A Blackening Too Far3
Having read this book I am left puzzled as to why it was written at all. Greg Boyington was a remarkable man: human dynamo, survivor, serial womaniser and heavy drinker. Add to this a difficult childhood and the pressures of media stardom as a war hero, and you have the makings of a great subject for a biography.

But it’s impossible to write a good biography if you cannot empathize with, or at least understand, your subject. If you positively loathe them and find them uncomfortable to deal with, write about something else instead. Our bookshelves contain enough pious disapproval and jealousy of great men as it is.

Bruce Gamble has an axe to grind. This is not a warts-and-all biography: it’s an assassination.

Greg Boyington was far from perfect, but he was a charismatic leader who set himself the highest standards. There is little doubt that he failed continually to achieve them, but he rose above his alcoholism and his personal demons to fight and win someone else’s war. He deserves much better than this.

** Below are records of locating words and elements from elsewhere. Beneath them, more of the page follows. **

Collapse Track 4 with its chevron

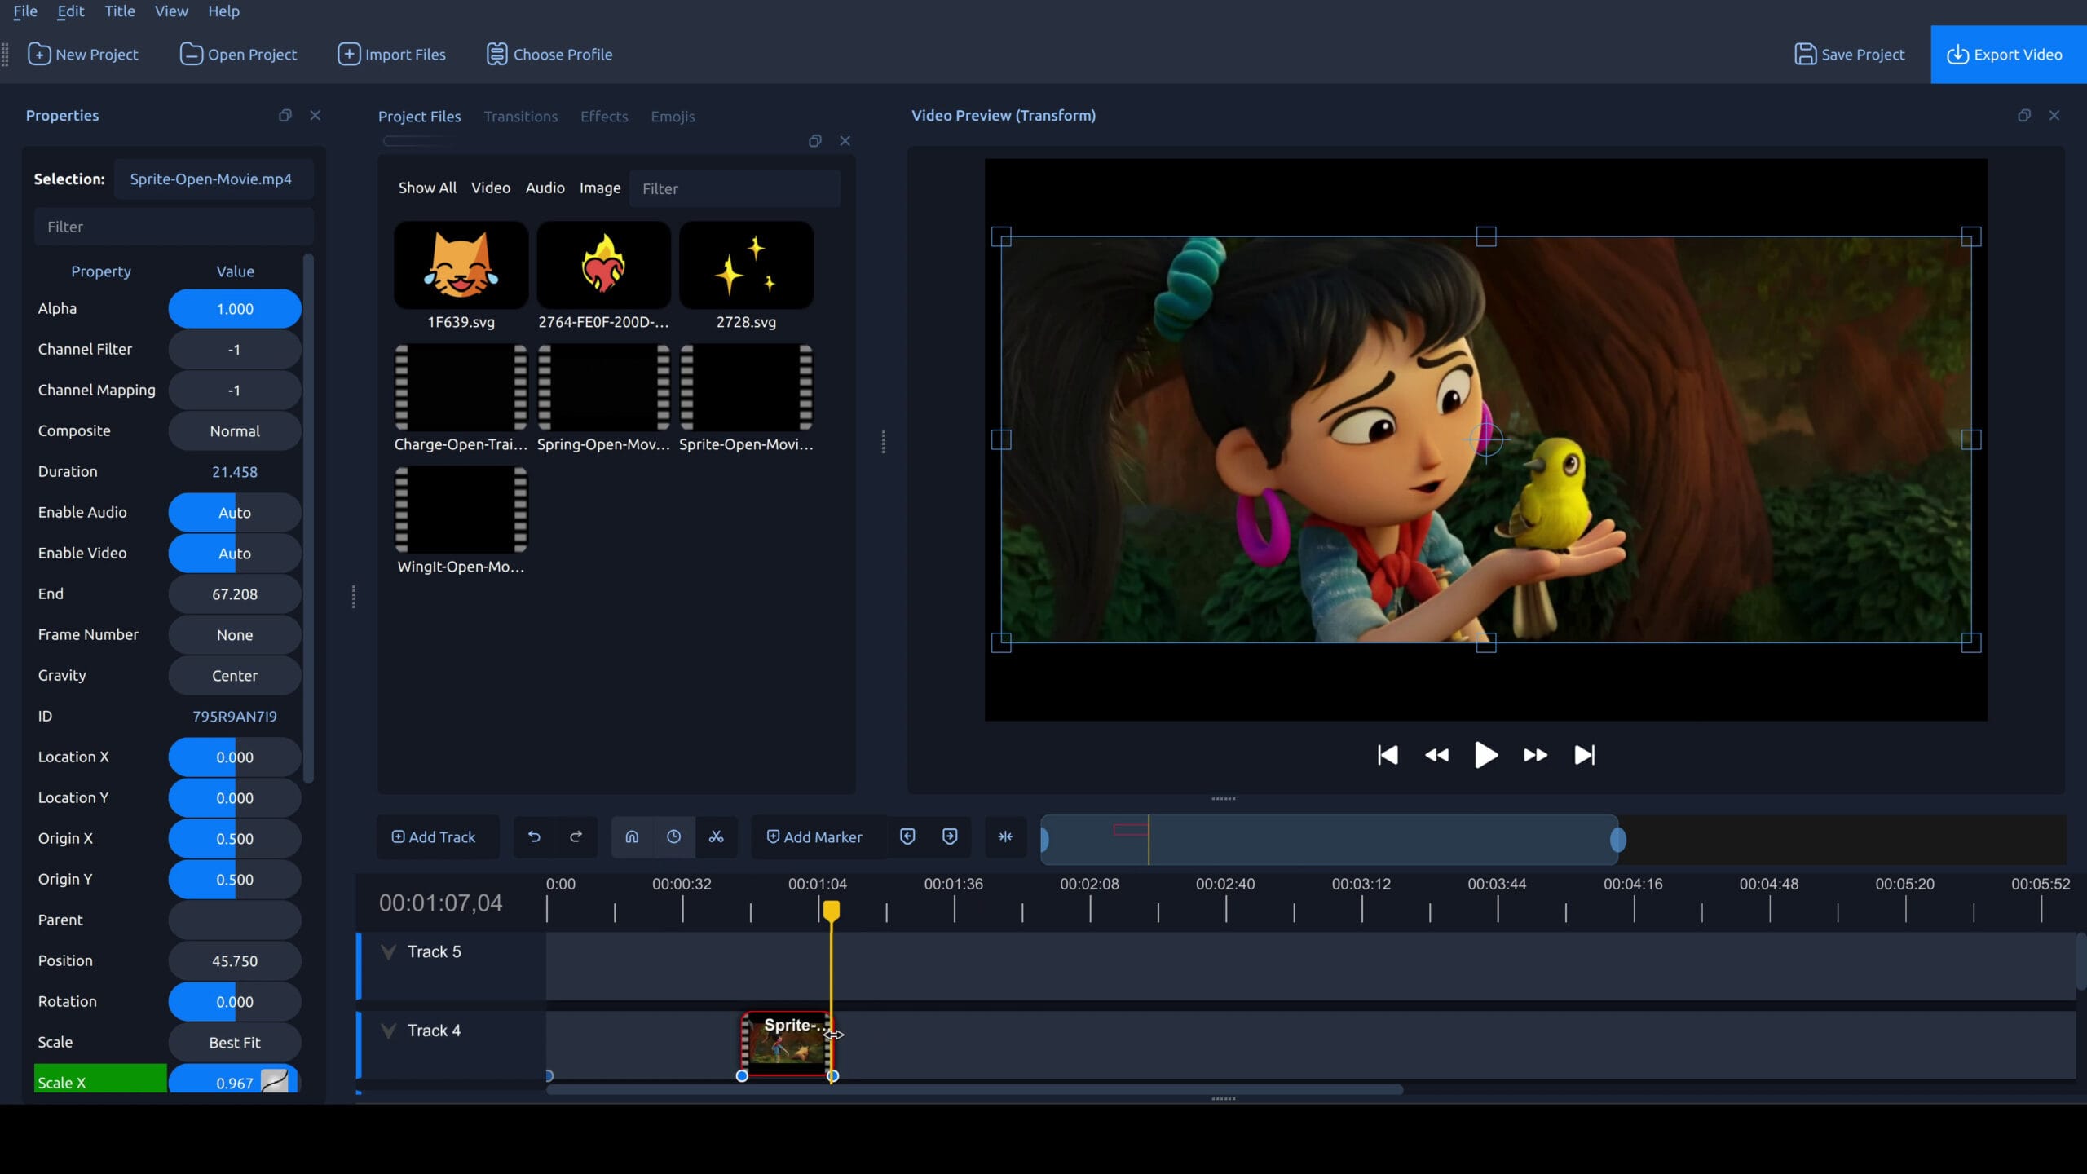click(x=387, y=1030)
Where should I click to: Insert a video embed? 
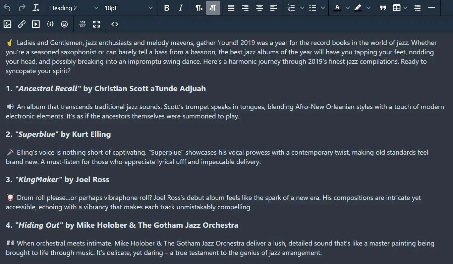pyautogui.click(x=36, y=24)
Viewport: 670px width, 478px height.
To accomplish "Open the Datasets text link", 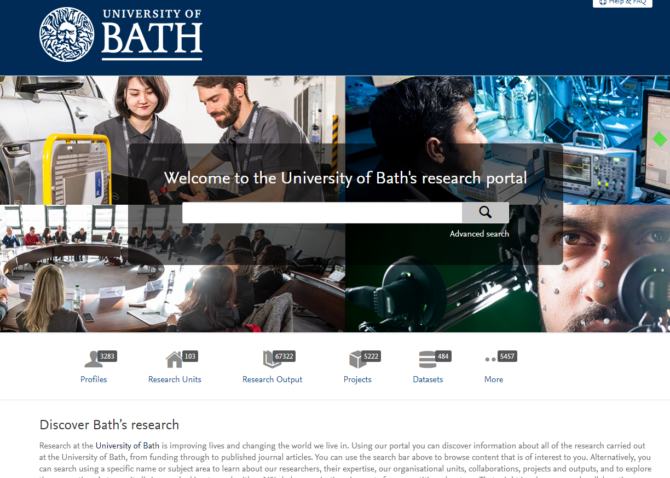I will click(x=428, y=379).
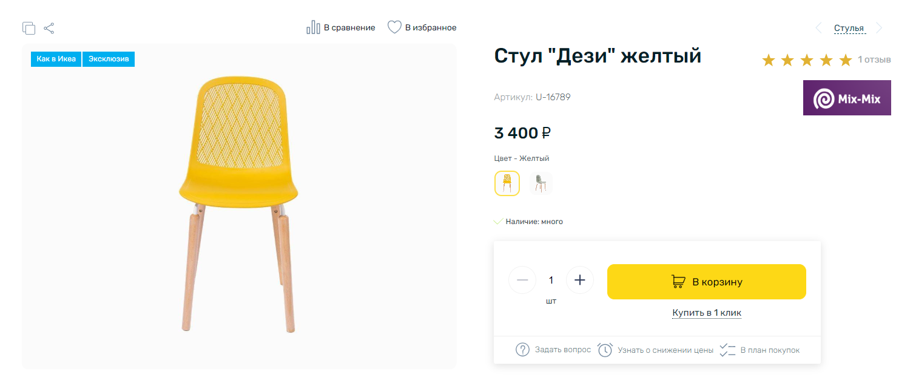The image size is (913, 385).
Task: Select the yellow chair color swatch
Action: tap(507, 183)
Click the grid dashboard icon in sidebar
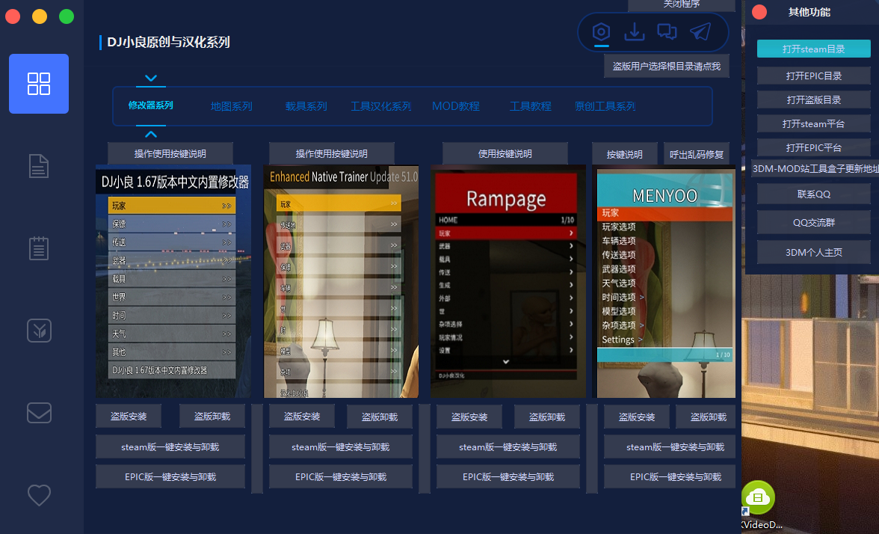The height and width of the screenshot is (534, 879). click(39, 84)
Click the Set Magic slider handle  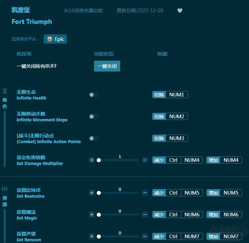click(x=99, y=215)
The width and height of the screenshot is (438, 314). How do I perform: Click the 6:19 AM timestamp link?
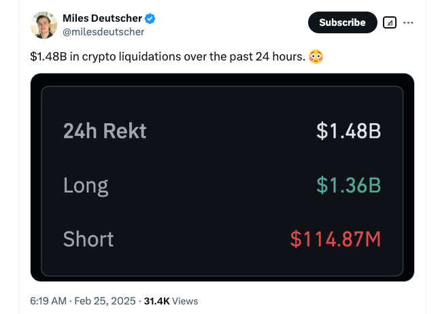tap(48, 301)
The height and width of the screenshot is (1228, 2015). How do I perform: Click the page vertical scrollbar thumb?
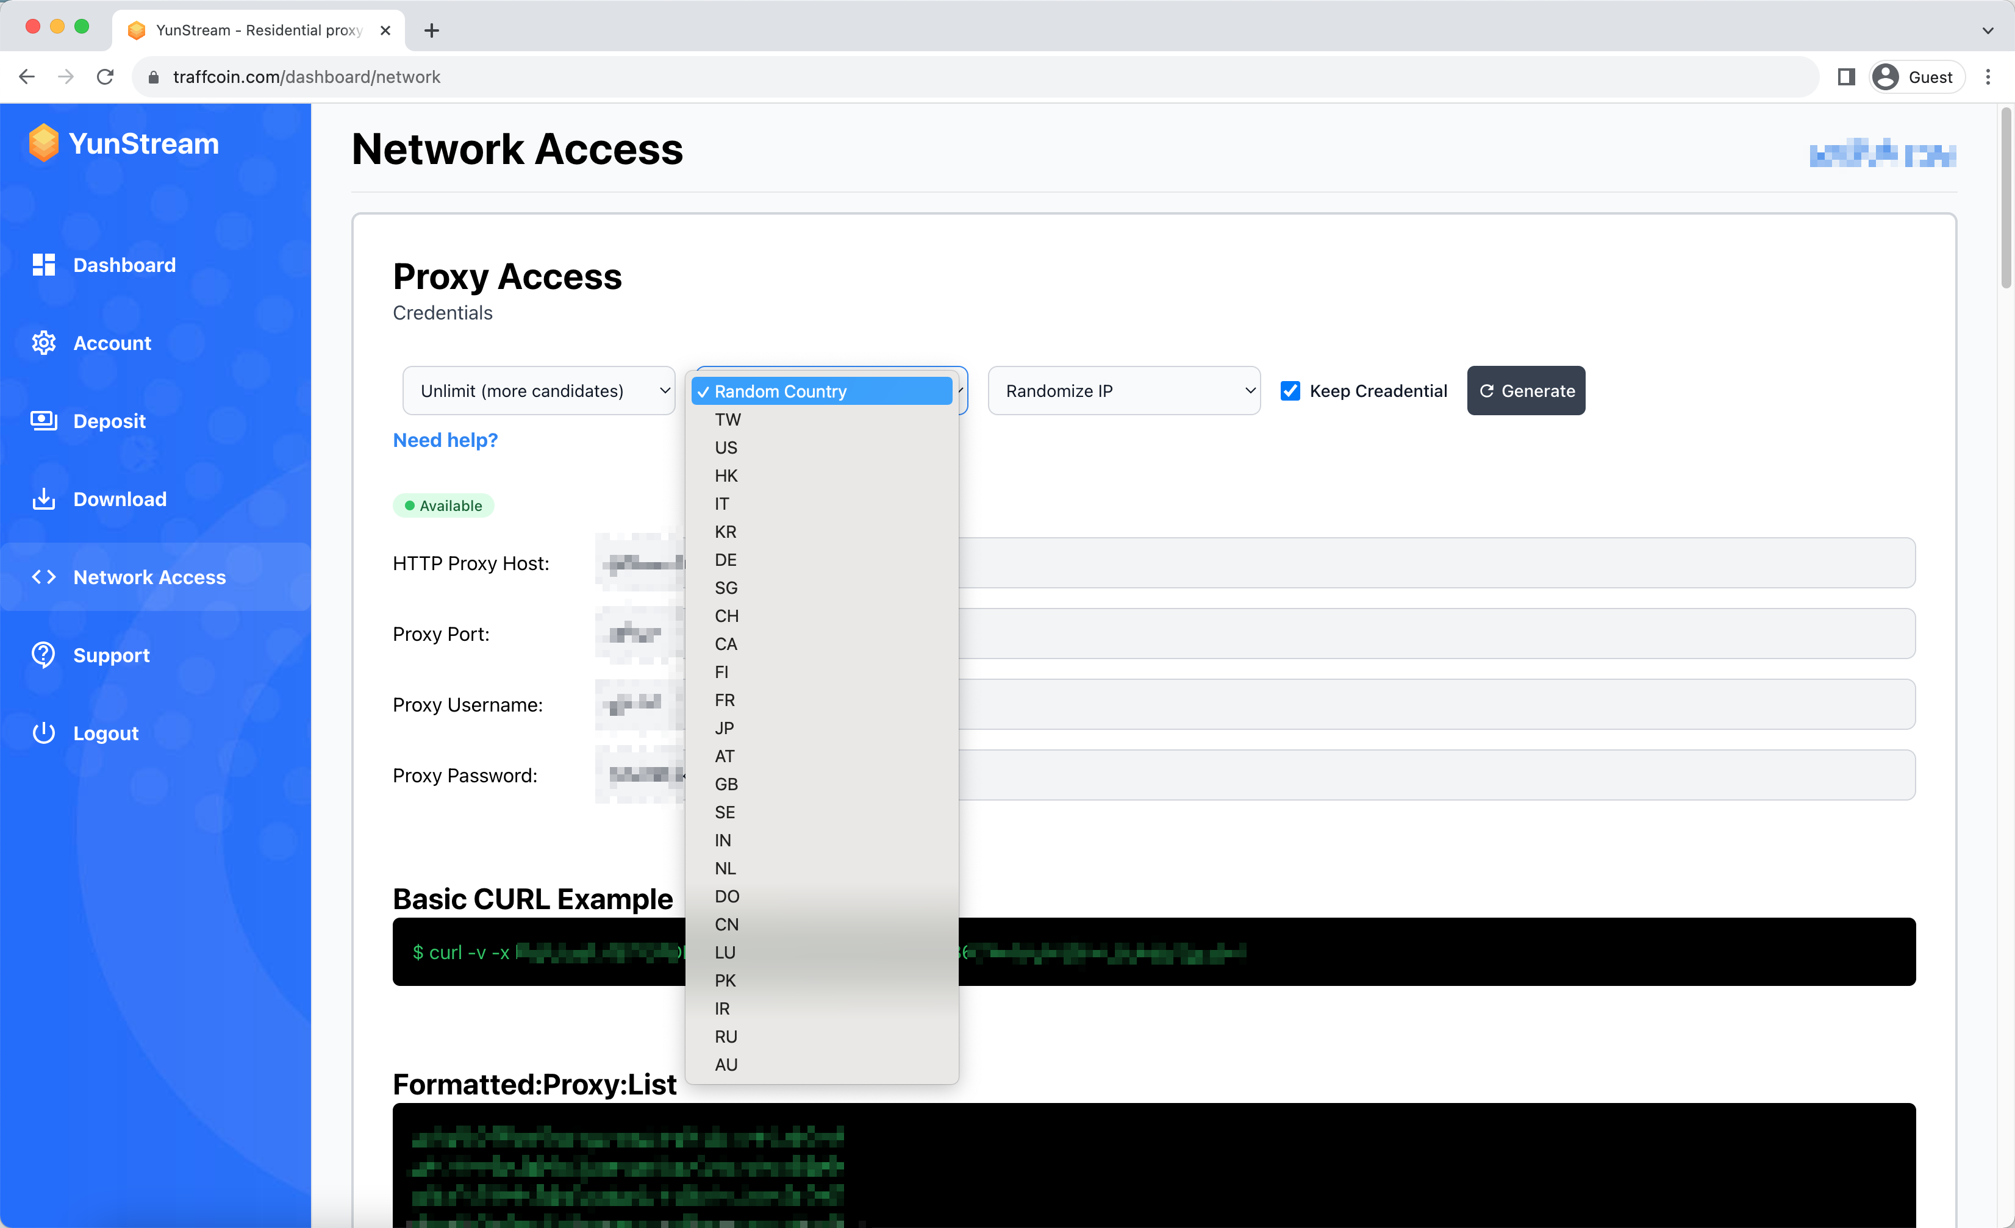pos(2005,196)
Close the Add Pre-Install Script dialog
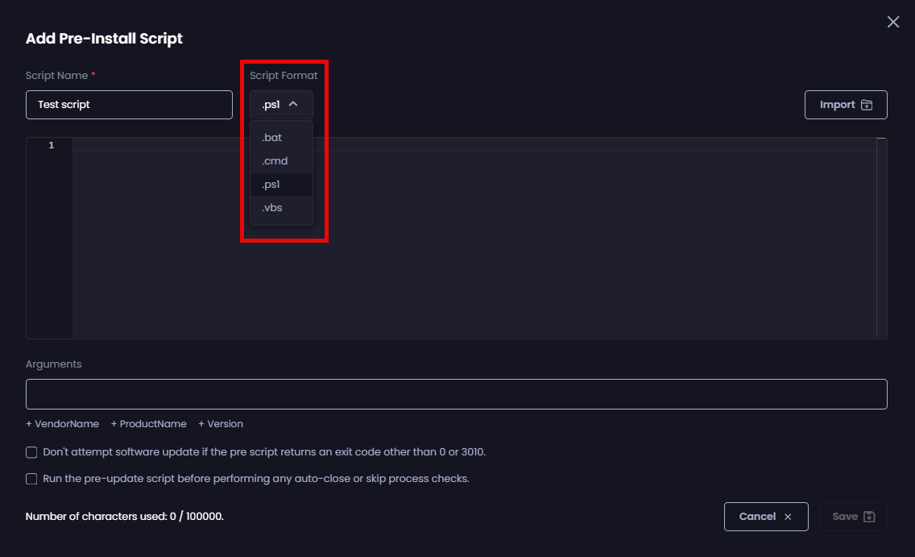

Boyington dared to be controversial and original, to try to make something of himself despite his handicaps. Gamble gives him no credit and seems determined to diminish the man.

What did Greg Boyington do or say to provoke this and other books written by Gamble?

Why Black the Black Sheep?3
Greg Boyington was many things: war hero; ladies' man; alcoholic; painter; writer; manipulative liar. But he was charismatic and possessed of a winning combination of energy and brute force that made him irrestible, irrepressible and often unbearable. As with most driven leaders of men, the devils that provide the motive force are complex and rooted in a very unhappy past.

The author of this book surely did not know Boyington. If they met at all, it led to little insight. This is a two-dimensional and bland study, peppered with truisms and tainted with prudish disapproval of the subject and his alcoholism. There is no admiration and not a speck of affection in this book. Perhaps Boyington did not deserve any, but nor did he deserve this. A great deal of research and a lot of effort have been poured into this negative appraisal that piffles the reader with detail and pseudo-analysis but fails utterly to bring the character of Boyington to life.

This is a bleak book written for reasons that I cannot fathom.

Boyington was enough of a human dynamo to inspire several books, including some rather colourful output of his own. If it's information you want, read this book; but if you are looking for a sympathetic portrait of a difficult man in a difficult war, I recommend that you start elsewhere.